▶ Problem requirements: Leaving all pictures aside, copy exactly the lines from the start of the listing below through the line that contains "The height and", and only those lines.

----

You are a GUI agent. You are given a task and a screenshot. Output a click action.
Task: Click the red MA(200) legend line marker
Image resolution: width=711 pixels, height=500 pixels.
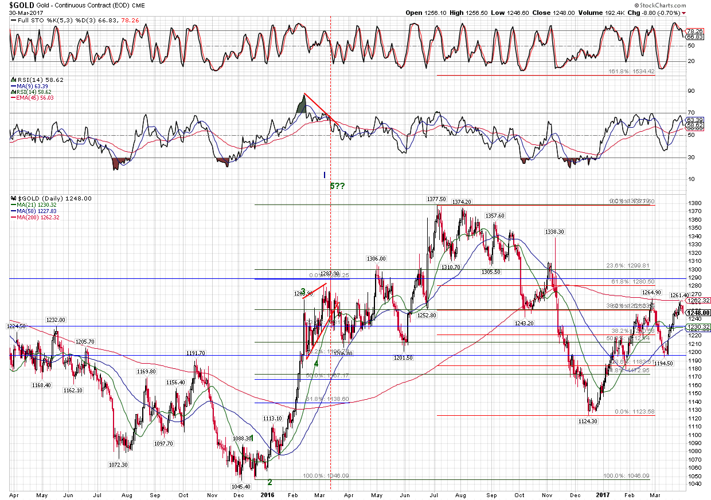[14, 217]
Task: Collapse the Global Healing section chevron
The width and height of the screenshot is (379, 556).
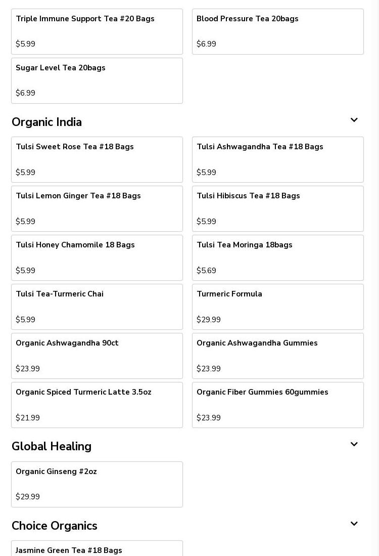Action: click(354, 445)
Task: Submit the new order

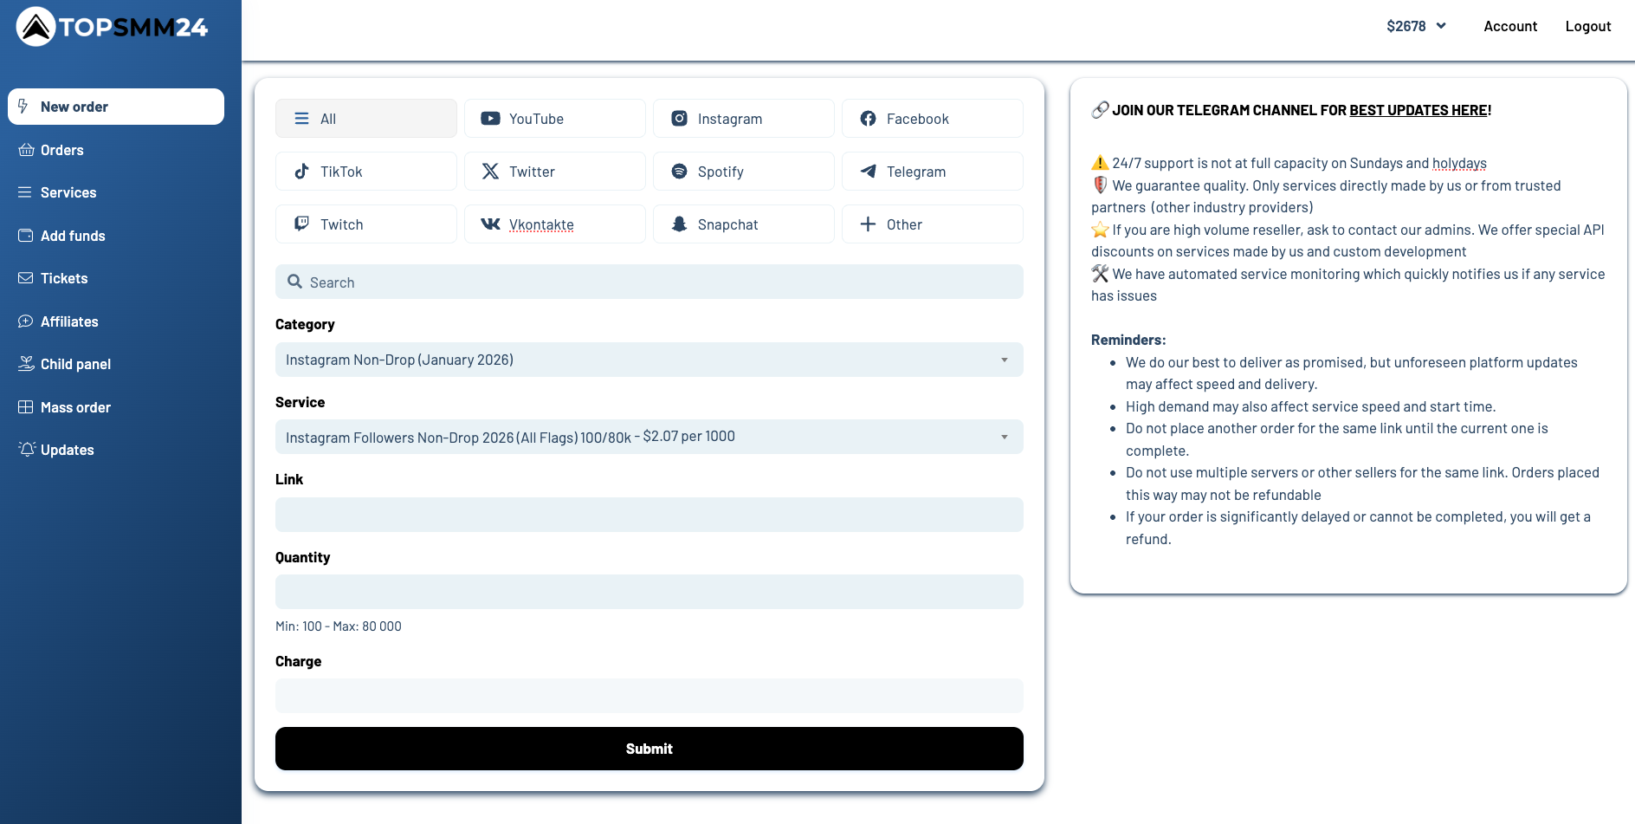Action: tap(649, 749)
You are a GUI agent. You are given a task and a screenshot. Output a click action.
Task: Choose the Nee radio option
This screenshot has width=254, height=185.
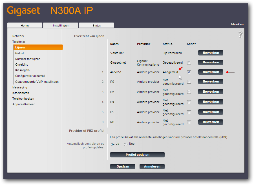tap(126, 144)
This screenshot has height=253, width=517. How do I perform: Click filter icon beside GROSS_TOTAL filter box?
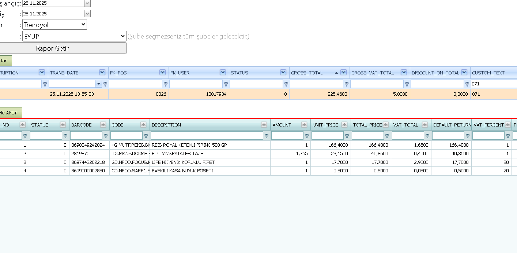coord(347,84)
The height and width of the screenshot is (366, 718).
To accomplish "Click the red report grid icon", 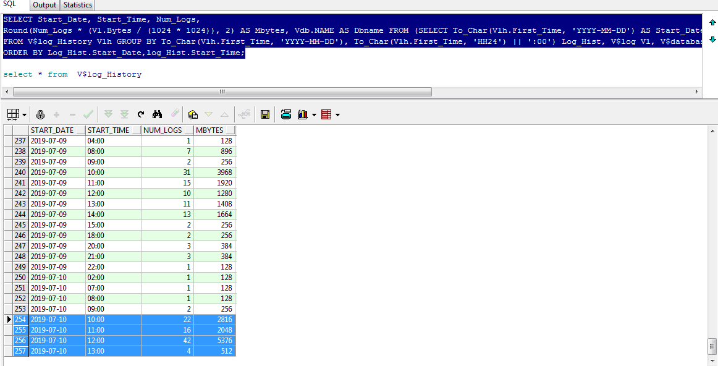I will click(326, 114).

----

▶ Finished exercise:
You are a GUI agent. You are given a task and a screenshot. Output a click action.
Task: Click the red MA(200) legend line marker
Image resolution: width=711 pixels, height=500 pixels.
[14, 217]
Task: Collapse the Global Healing section chevron
The width and height of the screenshot is (379, 556).
Action: click(354, 445)
Task: Submit the new order

Action: tap(649, 749)
You are a GUI agent. You are given a task and a screenshot. Output a click action.
Task: Choose the Nee radio option
This screenshot has width=254, height=185.
tap(126, 144)
This screenshot has height=253, width=517. How do I perform: Click filter icon beside GROSS_TOTAL filter box?
coord(347,84)
The height and width of the screenshot is (366, 718).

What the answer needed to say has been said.